Developers can be of various kinds, so let me try to list the benefits
for two kinds of developers I can think of:
1. For developers working on LLVM-libc: Clear cut separation of
standards, platform configs and implementation makes adding new API,
implementation or a platform config (like the "config/linux/api.td"
file in the above patch) a straightforward task.
2. For developers putting together a libc for their platform: Instead
of adding inclusion and exclusion macros to header files, they merely
write a config for their platform, like the "config/linux/api.td" file
in the above patch.
Maybe the question is how did previous implementations of libc
get away without generating headers, but also is API generation a
reasonable and foolproof solution.
I have had this question myself and tried asking around to get
answers. Unfortunately, I did not get a good answer yet.
Most importantly, the motivation seems to be that there are a few
potential standards a libc implementation needs to comply with. But how
many substantially different APIs are there realistically? If it is in
lower single digits, does this really make it worth the effort?
Yes, I agree that the number of standards we have to support will be
fairly small. But, there will be a much larger number of configs that
we will have to cater to. That is, there will be a large number of
platforms which will want to pick and choose from the small numbers of
standard we support. Header generation makes this possible without
using hard to debug/maintain #ifdefs in the header files. Note that I
used the word "cater" and not "support" because I do not think we want
to support all of the configs upstream. A lot of these configs will be
maintained downstream and the proposed header generation scheme makes
it straightforward to maintain them downstream.
Secondly, libc API is not only types and function prototypes, it
typically includes depends on "feature test macros". I am not sure it is
possible to gracefully support those in a generated API. Encoding test
macros in API "ground truth" rules would make API rules as complex as C
macro code they are trying to replace. Leaving test macros up to the C
header files would result in a mix of preprocessor and rule logic which
would probably be more confusing than going all the way in either
(preprocessor or generation) direction.
If you look at the patch I have pointed you to, the ground truth files
are devoid of any test macros. They are merely a listing of what the
standards prescribe. Also, as David pointed out, there is scope to
extend them with platform independent annotations. We do not yet know
what these annotations are going to look like, but the current set up
keeps that door open if and when we are ready for them.

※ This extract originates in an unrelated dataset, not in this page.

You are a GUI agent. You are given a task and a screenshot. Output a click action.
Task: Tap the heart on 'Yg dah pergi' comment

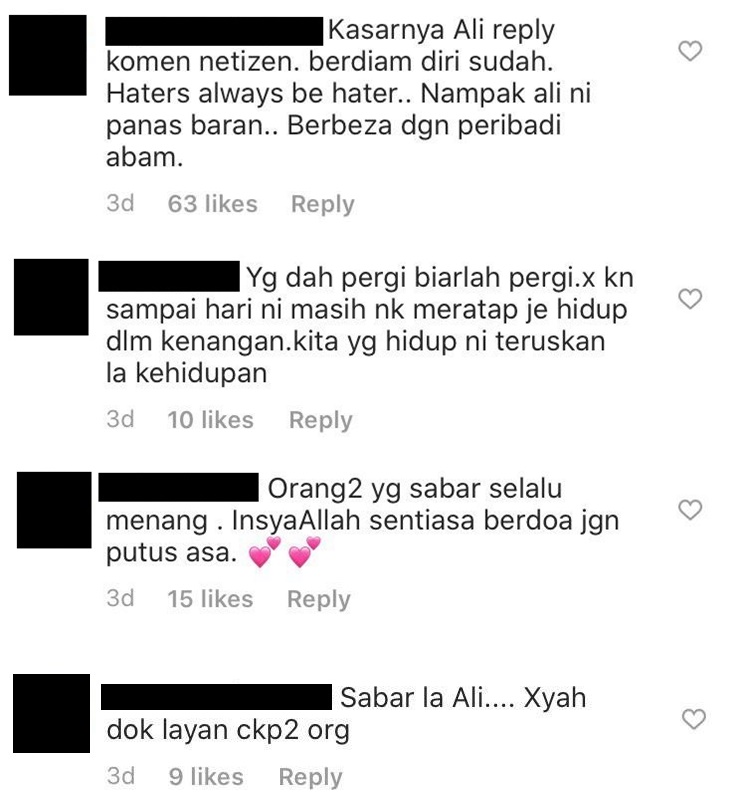(x=690, y=299)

About feature test macros, the current setup (in the above patch) does
not include them. However, I am of the opinion that we can certainly
include them. For example, if the ground truth file for a standard (in
the "spec" directory) can specify the feature macro for that standard,
then we can enclose the generated API from that standard within the
corresponding feature macro. This would work best if we have some
baseline over which extensions are enabled optionally based on the
corresponding feature macro being defined.
Finally, somewhat rhetorical point on precedent and expertise. There is
enough precedent for a portable libc API written directly; likewise
C/C++ developers can understand and modify C headers without ramp-up -
not sure that can be said about tablegen. Writing header files is a
relatively simple part of the development process and there is a lot of
it happening inside and outside of LLVM.
True that TableGen is an unfamiliar format. But if you consider glibc
for example, sure you can edit the header files directly to add/change
the API. But, you will have to then add a conformance test in a data
file which is not a normal C header file. On the other hand, to
add/change the API in LLVM libc, one only needs to edit the
corresponding ground truth file written in tablegen format; The header
file is tool generated. So, I think that the developer burden in
LLVM-libc is actually much less: 1. One does not have to worry about
editing header files and tripping over the macros and #ifdefs in them,
2. It eliminates the need for conformance tests.